Reste qu'échaudés par François Bayrou, et les suites données à leur décision de ne pas voter la censure en début d'année sur le budget 2025, les socialistes n'entendent pas, en substance, se faire avoir une seconde fois. "Un PS qui montrerait les muscles aujourd’hui et qui n’irait pas au bout après, c’est une illusion. On n'est pas des gens sur qui on s’essuie les pieds !", mettait en garde l'un d'entre eux ce lundi après-midi, quand un autre estimait… qu'il n'y avait "aucune chance qu'Olivier Faure [le premier secrétaire du parti] soit nommé Premier ministre". Ce sera de toute façon sans La France insoumise : "Si les socialistes estiment qu'ils peuvent gouverner et permettre à la politique de M. Macron de se maintenir, ça les regarde mais nous on ne va pas tremper là-dedans", tranchait dans la soirée l'insoumis Eric Coquerel sur LCP.
"On ne donne pas le pouvoir à des gens qui ont fait 2 % à la présidentielle", balayait pour sa part Jean-Philippe Tanguy (Rassemblement national). Pas question pour eux d'entendre parler d'un quelconque accord. Dans l'hémicycle ce lundi, la présidente du groupe RN, Marine Le Pen a renvoyé dos à dos les "dirigeants de droite comme de gauche" : "Vous ne pouvez pas pleurer devant les caméras sur les conséquences des méfaits que vous avez vous-mêmes commis", a-t-elle lancé, sous les applaudissements de son camp, appelant une nouvelle fois à une dissolution, qui n'est "pas un caprice, mais un levier institutionnel".

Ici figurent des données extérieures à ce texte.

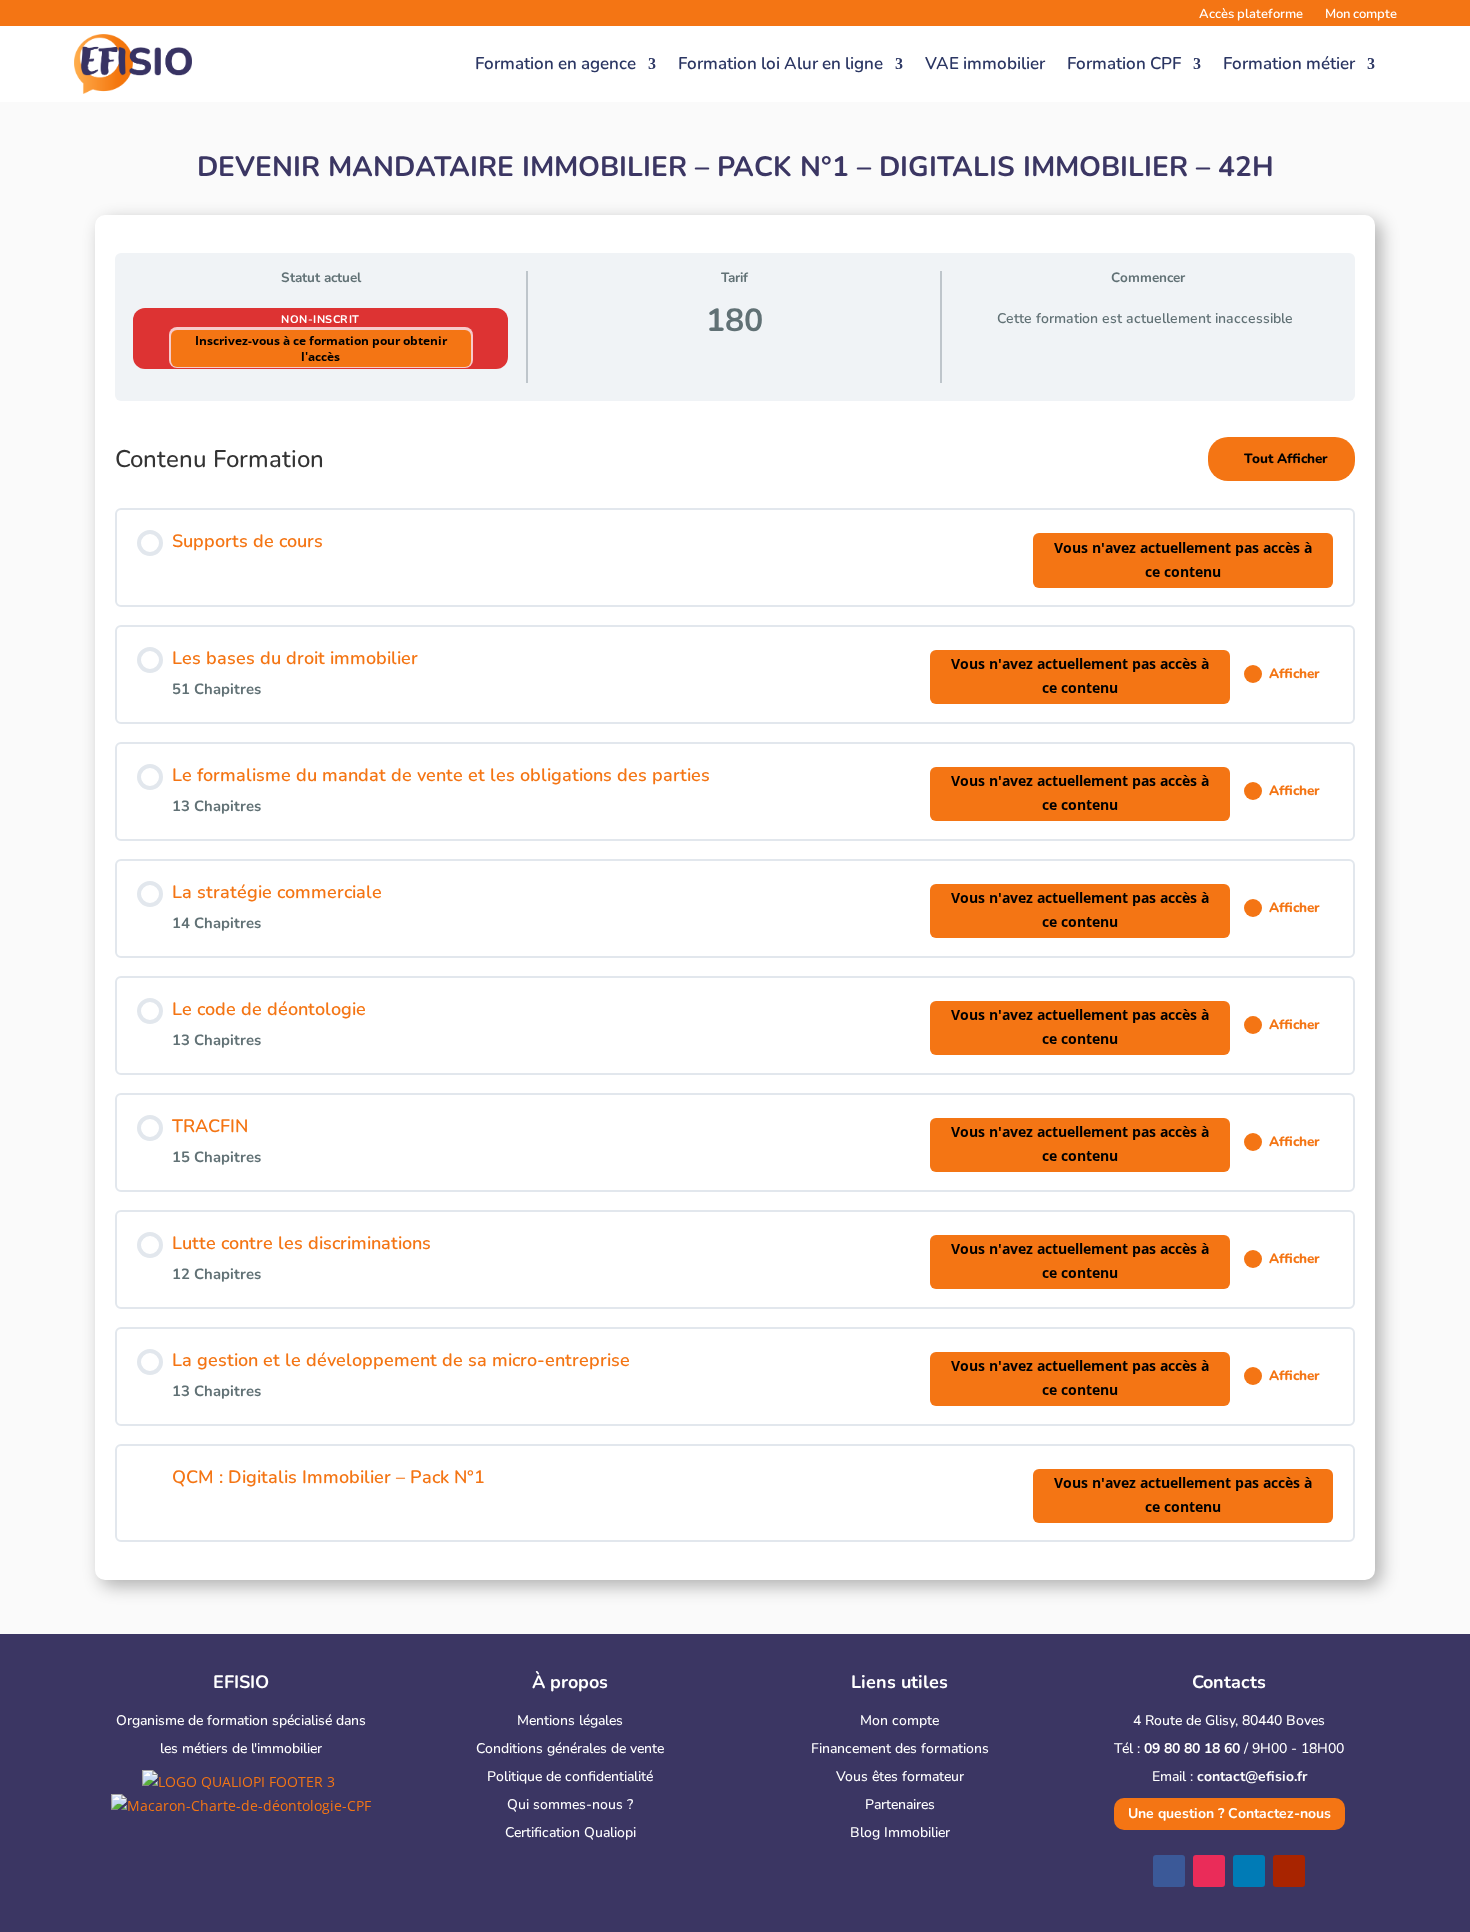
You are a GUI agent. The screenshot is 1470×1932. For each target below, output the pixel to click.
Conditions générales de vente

Reprenant la parole, juste avant le vote, François Bayrou, qui remettra mardi sa démission à Emmanuel Macron, a remercié son gouvernement pour les "neuf mois de profond bonheur" passés à Matignon et fait ses adieux à la représentation nationale en tant que Premier ministre. Dans la foulée du vote qui a fait tomber le gouvernement, les uns et les autres ont enchaîné les réunions de groupe et vont se succéder dans les médias pour faire valoir leur point de vue. Jusqu'à la nomination d'un nouveau Premier ministre par Emmanuel Macron. Une autre étape s'ouvrira alors. Mais nombre de députés s'accordent pour dire que ce nouveau chef du gouvernement "ne pourra être que le dernier". En cas d'échec, la dissolution leur semble inéluctable, et donc de nouvelles élections législatives anticipées. "La question, ce n'est pas s'il va y en avoir mais quand. Les tracts sont prêts, il ne manque que la photo et les dates", commentait, adossé salle des Quatre-Colonnes, le collaborateur d'un élu Les Républicains, regardant le ballet des caméras. Lui, avait passé le week-end à mettre ces tracts à jour.